改訂新版 世界大百科事典 「排気タービン」の意味・わかりやすい解説
排気タービン (はいきタービン)
exhaust gas turbine
内燃機関の排気ガスのもつエネルギーによって駆動されるタービン。ガスタービンの1種である。ふつう,遠心式圧縮機を駆動して過給空気を作るのに利用される。この場合,一般には排気タービンと圧縮機とがユニットとしてまとめられており,この装置をとくに排気ターボ過給機exhaust turbocharger,あるいはターボチャージャーと呼ぶ。排気ターボ過給の適用によって,ディーゼルエンジンでは100%以上の出力増大と10%以上の燃料消費低減が達成されているが,ガソリンエンジンなどの火花点火機関では,ノッキングのため高度の過給はレース用機関に限られる。
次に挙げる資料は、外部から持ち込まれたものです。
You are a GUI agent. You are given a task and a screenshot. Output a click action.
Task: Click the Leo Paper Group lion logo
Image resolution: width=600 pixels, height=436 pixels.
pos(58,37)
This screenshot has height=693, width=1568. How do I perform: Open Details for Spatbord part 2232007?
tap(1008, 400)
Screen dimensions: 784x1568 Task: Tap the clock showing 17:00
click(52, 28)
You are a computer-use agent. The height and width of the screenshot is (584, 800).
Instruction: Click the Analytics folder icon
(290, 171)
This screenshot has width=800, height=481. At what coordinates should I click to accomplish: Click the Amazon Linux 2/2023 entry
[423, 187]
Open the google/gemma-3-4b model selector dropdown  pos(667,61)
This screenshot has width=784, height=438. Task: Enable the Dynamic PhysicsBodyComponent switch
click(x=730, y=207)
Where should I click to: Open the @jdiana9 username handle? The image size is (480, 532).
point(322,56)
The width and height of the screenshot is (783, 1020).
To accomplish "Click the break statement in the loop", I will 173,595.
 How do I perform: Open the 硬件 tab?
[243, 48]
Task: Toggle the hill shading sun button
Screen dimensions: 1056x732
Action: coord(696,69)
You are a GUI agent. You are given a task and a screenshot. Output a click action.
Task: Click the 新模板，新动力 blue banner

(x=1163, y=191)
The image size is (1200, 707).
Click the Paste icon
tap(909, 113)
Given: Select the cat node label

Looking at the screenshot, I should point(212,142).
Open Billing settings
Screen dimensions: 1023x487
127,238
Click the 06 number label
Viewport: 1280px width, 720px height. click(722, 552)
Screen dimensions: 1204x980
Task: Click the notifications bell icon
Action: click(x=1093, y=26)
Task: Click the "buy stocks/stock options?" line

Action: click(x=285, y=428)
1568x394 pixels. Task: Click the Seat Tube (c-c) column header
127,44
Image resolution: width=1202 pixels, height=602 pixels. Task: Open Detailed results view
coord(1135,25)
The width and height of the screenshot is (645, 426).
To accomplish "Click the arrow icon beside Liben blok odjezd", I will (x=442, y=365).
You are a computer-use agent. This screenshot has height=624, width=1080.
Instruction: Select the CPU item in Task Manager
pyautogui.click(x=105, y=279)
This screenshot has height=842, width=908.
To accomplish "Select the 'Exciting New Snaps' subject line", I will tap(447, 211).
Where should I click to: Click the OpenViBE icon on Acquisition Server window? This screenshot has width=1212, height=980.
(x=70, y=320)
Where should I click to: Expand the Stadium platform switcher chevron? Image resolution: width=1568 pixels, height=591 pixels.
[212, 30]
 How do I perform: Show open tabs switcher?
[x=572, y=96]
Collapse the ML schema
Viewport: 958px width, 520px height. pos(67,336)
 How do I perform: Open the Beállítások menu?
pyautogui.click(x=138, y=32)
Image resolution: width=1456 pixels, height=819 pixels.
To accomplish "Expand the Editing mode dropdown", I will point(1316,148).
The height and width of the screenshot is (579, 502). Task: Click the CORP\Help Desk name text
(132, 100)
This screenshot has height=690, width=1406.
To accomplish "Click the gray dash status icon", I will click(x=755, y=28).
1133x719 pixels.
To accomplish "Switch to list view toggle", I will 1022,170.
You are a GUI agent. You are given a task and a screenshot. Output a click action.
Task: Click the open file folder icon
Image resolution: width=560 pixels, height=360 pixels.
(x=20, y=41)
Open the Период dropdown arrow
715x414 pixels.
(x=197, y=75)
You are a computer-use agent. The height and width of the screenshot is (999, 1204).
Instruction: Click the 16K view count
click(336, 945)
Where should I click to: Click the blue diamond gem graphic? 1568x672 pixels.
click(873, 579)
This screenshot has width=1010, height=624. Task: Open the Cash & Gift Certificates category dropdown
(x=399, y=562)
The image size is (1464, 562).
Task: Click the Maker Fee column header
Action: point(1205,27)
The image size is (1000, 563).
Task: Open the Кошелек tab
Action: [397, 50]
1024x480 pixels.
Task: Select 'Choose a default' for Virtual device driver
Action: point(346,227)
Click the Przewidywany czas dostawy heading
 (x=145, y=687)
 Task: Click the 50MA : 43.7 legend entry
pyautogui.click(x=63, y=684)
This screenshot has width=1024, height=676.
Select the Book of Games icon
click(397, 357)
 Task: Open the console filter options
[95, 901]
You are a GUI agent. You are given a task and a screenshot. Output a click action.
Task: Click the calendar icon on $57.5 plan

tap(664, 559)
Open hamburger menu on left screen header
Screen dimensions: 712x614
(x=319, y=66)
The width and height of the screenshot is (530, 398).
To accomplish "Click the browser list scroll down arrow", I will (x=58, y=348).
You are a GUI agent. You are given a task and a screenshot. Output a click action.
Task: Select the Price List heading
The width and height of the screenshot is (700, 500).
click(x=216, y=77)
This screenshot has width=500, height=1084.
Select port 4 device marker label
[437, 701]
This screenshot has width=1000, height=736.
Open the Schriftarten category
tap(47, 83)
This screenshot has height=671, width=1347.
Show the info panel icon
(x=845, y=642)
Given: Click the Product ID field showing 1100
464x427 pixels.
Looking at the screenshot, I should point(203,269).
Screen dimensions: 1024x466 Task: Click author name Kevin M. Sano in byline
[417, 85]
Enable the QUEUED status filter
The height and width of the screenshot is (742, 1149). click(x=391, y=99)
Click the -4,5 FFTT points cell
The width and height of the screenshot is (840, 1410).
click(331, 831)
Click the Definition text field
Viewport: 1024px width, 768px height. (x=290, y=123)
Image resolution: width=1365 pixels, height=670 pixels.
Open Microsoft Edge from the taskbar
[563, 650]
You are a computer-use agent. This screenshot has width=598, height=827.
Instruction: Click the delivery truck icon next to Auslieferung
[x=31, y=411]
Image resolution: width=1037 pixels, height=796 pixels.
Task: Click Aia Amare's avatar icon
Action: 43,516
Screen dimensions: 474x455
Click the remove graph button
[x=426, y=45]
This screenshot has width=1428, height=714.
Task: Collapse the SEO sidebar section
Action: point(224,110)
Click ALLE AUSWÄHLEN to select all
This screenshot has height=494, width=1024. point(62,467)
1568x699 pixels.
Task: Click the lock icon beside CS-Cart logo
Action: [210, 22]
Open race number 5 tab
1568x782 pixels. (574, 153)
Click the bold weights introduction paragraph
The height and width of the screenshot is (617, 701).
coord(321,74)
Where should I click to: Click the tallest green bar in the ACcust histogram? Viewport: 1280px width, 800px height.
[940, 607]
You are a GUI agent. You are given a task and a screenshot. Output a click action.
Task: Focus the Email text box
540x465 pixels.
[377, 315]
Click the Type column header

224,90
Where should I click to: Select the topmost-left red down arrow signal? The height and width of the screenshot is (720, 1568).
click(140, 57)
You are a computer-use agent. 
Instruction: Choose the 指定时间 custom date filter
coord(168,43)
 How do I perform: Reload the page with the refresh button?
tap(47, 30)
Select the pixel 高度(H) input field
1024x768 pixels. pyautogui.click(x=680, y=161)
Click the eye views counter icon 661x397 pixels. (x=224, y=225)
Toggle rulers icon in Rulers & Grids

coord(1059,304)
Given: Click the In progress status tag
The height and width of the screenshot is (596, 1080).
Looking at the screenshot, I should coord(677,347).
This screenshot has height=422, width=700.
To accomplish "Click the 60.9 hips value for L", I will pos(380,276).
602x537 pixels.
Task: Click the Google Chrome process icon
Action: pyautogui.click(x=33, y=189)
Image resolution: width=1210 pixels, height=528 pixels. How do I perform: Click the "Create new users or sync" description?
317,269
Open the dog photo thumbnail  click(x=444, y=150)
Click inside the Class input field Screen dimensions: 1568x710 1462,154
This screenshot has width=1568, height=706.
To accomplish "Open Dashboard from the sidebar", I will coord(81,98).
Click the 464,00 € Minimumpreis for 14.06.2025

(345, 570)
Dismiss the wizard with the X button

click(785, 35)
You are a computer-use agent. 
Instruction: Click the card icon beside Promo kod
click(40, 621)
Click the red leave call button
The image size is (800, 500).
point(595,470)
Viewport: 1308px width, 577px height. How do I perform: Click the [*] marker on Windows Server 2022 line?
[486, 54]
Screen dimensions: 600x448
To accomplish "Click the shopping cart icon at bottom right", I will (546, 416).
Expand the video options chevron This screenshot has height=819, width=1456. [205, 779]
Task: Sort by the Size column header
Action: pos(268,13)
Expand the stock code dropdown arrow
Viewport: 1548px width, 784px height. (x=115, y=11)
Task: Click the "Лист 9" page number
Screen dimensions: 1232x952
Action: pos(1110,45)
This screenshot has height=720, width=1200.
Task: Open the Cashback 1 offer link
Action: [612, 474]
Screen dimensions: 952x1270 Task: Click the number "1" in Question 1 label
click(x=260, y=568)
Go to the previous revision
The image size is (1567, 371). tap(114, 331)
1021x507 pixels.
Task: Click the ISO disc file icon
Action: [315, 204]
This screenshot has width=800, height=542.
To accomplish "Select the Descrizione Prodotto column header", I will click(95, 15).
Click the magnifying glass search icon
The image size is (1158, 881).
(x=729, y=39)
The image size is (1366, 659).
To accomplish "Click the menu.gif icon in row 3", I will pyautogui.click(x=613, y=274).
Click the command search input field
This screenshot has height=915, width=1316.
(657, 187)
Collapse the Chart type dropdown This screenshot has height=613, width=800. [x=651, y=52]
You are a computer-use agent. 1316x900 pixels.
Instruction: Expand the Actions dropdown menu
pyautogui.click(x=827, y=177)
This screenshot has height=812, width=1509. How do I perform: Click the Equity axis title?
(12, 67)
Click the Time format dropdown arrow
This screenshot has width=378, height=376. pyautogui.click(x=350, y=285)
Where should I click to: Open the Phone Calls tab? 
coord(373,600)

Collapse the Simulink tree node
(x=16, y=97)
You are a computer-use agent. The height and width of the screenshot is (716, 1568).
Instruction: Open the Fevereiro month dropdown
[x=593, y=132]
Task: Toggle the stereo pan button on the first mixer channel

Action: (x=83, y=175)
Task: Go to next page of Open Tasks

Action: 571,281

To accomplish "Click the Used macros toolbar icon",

排気タービンの出力を,減速機を介して機関のクランク軸に戻し,出力増大,燃費低減を図る方式はターボコンパウンド機関と呼ばれ,かつて一部の航空機で実用化された。この方式のむずかしさは,超高速回転のタービンと比較的低速回転のクランク軸を,高効率でしかもむりなく連結する減速装置と流体継手の設計にある。なお,蒸気ハンマーや蒸気プレスなどで使用された排蒸気を膨張させて動力を発生させる低圧復水タービンも排気タービンexhaust steam turbineと呼ばれる。